“Acquainted With Grief”

Emily Dickinson 1847 portrait

Emily Dickinson expresses the truth about grief as poignantly as any writer I know. In fact Anne Morrow Lindbergh used the line “Hour of Lead” when she wrote about the kidnapping and murder of her first child. I especially like the central section where she articulates our ability to keep going but in a pretty mechanical way when we are hit by grief.

I have been away from the blog for a while as I have been dealing with the grief that came up as our beloved dog died. While losing a valued pet is deeply sad, old submerged grief finds a way to piggy-back on a current opportunity, hoping that it will get a chance to be aired. That has happened to me. I am slowly regaining my footing and will begin to write again on a pretty regular basis. I miss the interaction and love when it is a big part of my life. Clearly I missed some of your posts.

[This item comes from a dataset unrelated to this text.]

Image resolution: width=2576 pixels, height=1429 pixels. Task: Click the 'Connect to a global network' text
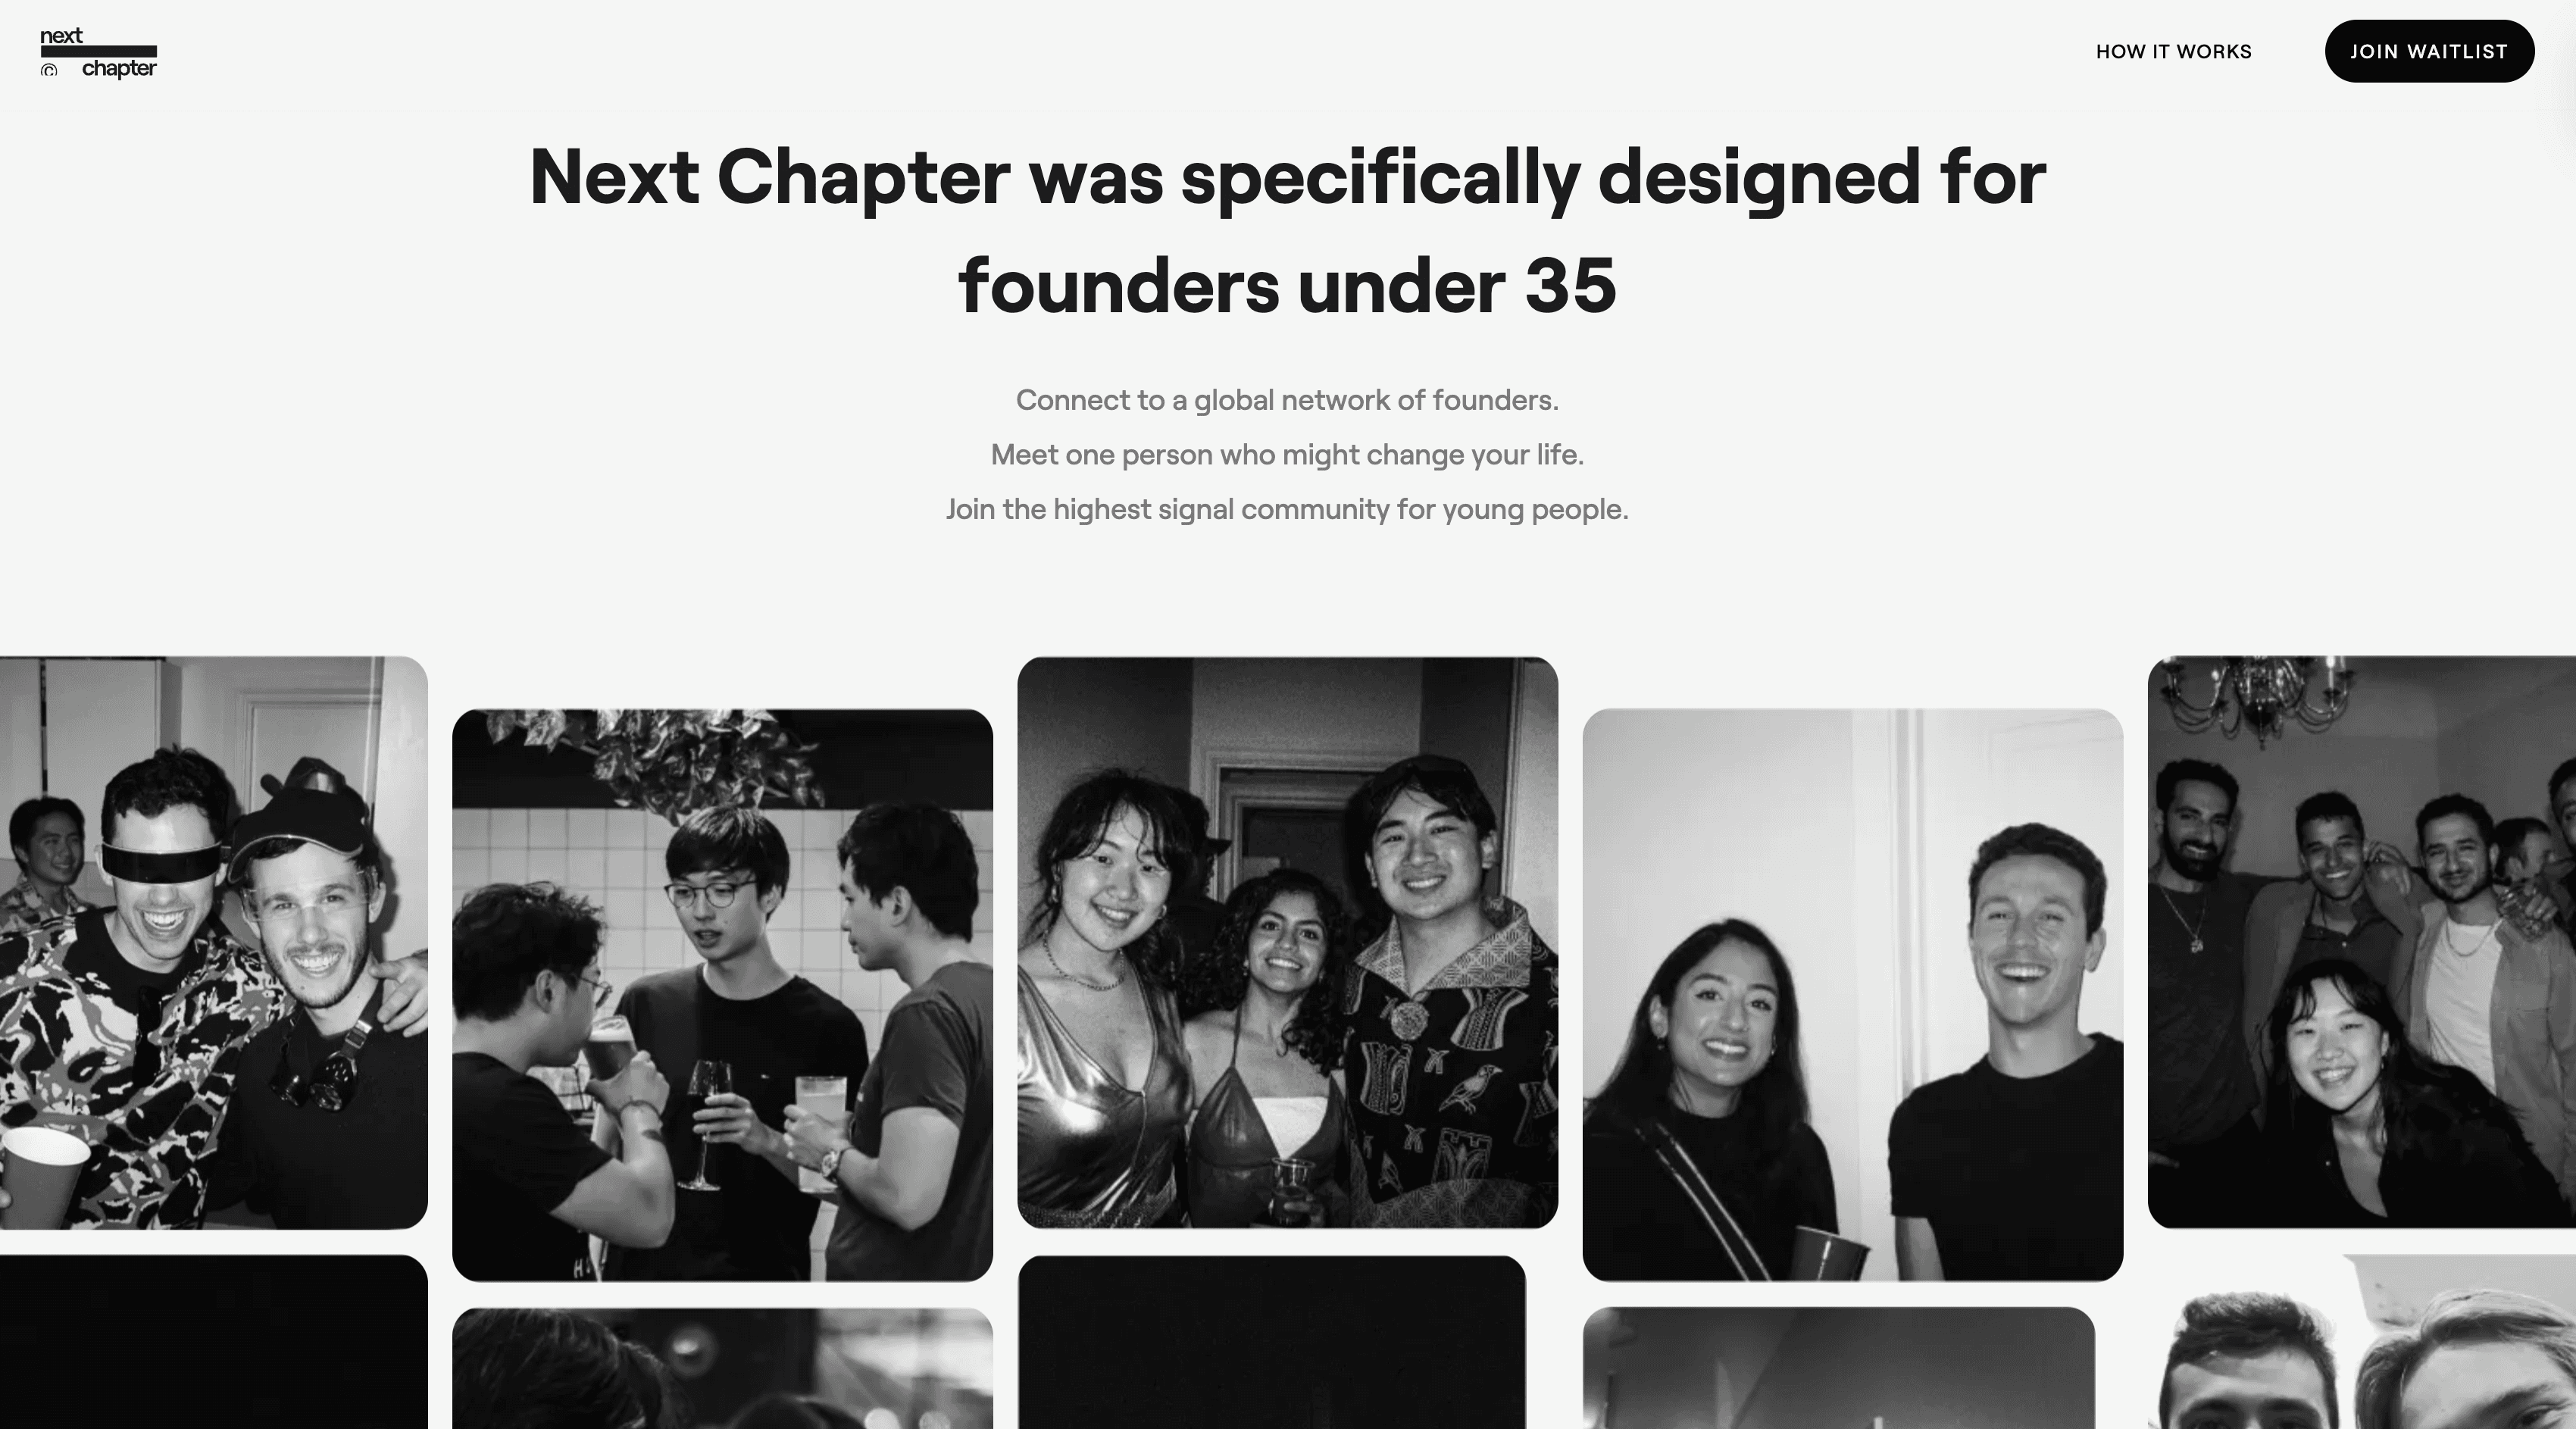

If there is something I really ought to know that happened in the last three weeks (a death, a marriage, a move, etc.) please feel free to write me directly at betsyfrompike@earthink.net and I will be sure to respond by email.

28 thoughts on ““Acquainted With Grief”

  1. I understand your absence after the death of a beloved pet. I don’t even want to think about what happens when we lose Ollie.
    Nothing to worry about on my blog, though I did start a new serial recently. That will be too much to catch up on, so ease yourself back in gently, Elizabeth.
    Best wishes, Pete. x


  2. I’m sorry you’ve been sidelined by grief. Thanks for sharing it with us, and I pray you will feel energized to write again. You didn’t miss anything important in my posts.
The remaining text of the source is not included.